Heirs to Argentine Clarin group agree to new DNA tests

Marcela and Felipe Noble Herrera
Image caption Marcela and Felipe say they have no wish to discover their birth families

The heirs to Argentina's main media group have accepted a court ruling forcing them to give fresh DNA samples, despite objecting to the tests.

The ruling aims to see if the two siblings were born to detainees killed by the military in the 1970s.

Marcela and Felipe Noble Herrera were adopted by the Clarin Group's owner.

The samples will be compared to a genetic database linked to people who disappeared or were killed under military rule.

The Noble Herreras have said the tests violate their privacy, and they have backed their adoptive mother, Ernestina Herrera de Noble, who opposes them.

But they now say they will accept the ruling, rather than appeal.

They say they want to put an end to "the enormous suffering" that they and their adoptive mother have been put through.

The court battle has lasted some 10 years.

Previous samples given by the two have been deemed inadequate for proper testing.

These include blood samples the siblings gave in 2009 at a federal agency, but not the National Bank of Genetic Data.

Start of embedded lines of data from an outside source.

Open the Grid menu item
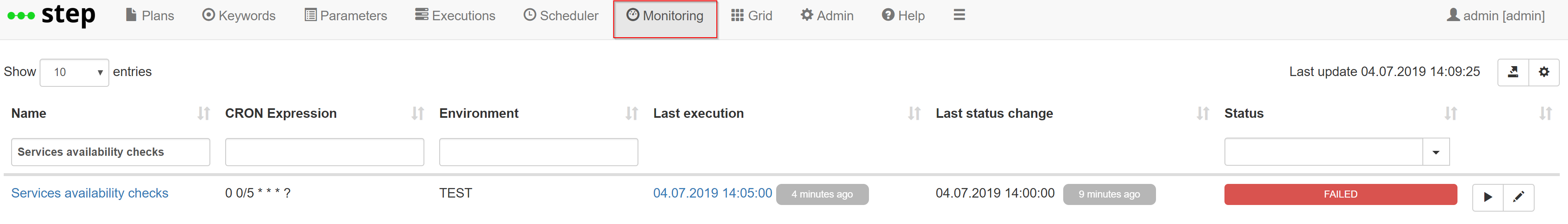Image resolution: width=1568 pixels, height=224 pixels. pos(752,16)
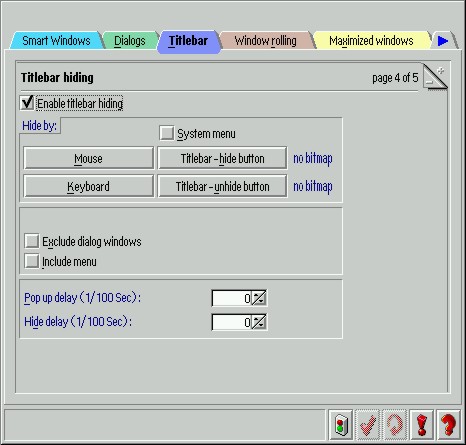Open the Window rolling tab
Image resolution: width=466 pixels, height=445 pixels.
click(x=265, y=41)
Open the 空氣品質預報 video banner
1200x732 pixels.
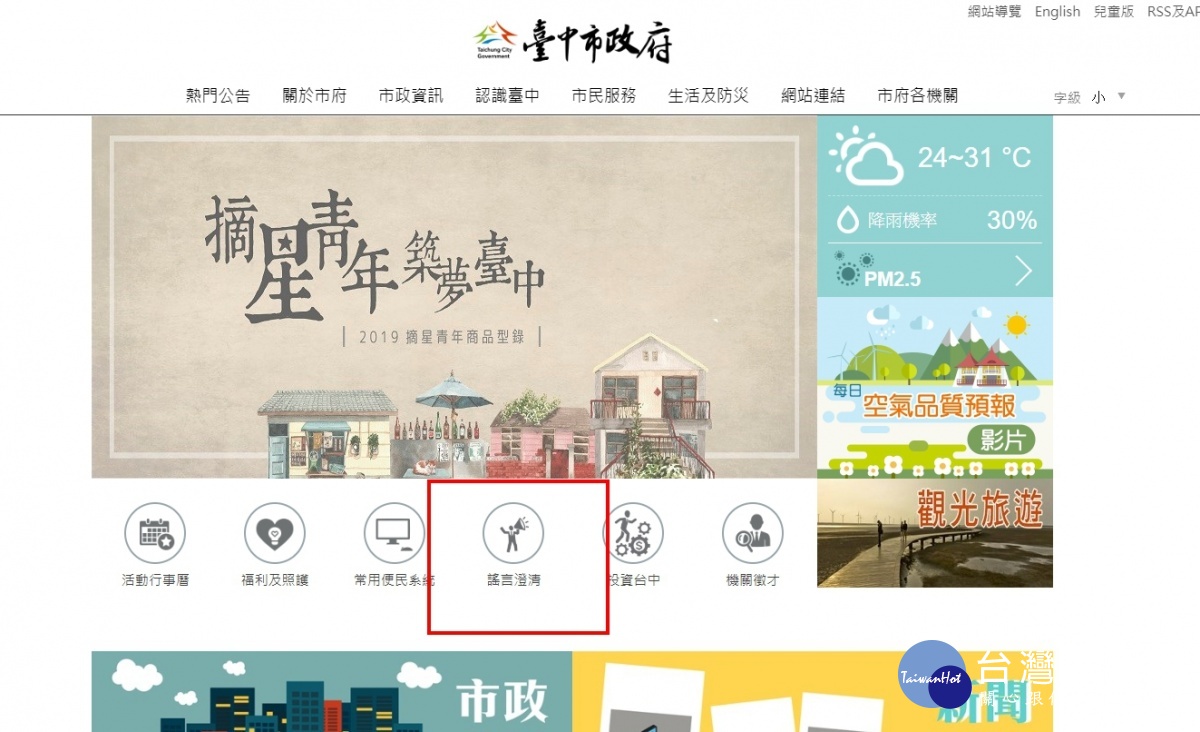[x=935, y=387]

Their lawyer, Horacio Silva, has now said they will give new blood samples, to comply with the judges' ruling earlier this month.

It's not yet clear when this will take place.

Privacy versus truth?

The issue of babies taken from prisoners during the country's so-called Dirty War is a highly emotive one in Argentina.

Several hundred babies are believed to have been taken from their real parents - many of whom were left-wing activists - while they were held at secret detention centres.

These "stolen babies", as they are known in the press, were then given to families loyal to the military during its 1976-83 rule.

Groups like the Grandmothers of the Plaza de Mayo, who campaign on behalf of people who were "disappeared" by the military, have helped a number of children locate their biological relatives.

In 2009, Argentina's congress passed a measure allowing forcible extraction of DNA in such cases, even when the people concerned do not want to discover their past.

The Noble Herrera case has been characterised by some observers as a battle between privacy and "the truth" - whatever that turns out to be - in terms of what should take legal precedence.

Two sets of families whose pregnant daughters were imprisoned, tortured and killed believe Marcela and Felipe are their biological relatives.

They have been trying to prove this through the courts.

The Noble Herrera siblings, meanwhile, claim their rights have been violated.

They say their DNA is private, that they have no desire to trace their biological parents, and that they are victims of political persecution.

In recent years, the media group owned by Ms Herrera de Noble has been staunchly opposed to the current government of President Cristina Fernandez de Kirchner.

In 2009, President Fernandez succeeded in driving through legislation that forced Clarin to sell off parts of its media empire.

The BBC's Vladimir Hernandez in Buenos Aires says the latest development may finally clarify a case that has gripped the country.

If the tests prove the Noble Herreras were indeed taken from detainees, their adoptive mother could face a criminal investigation.

She has always said their adoption was legal.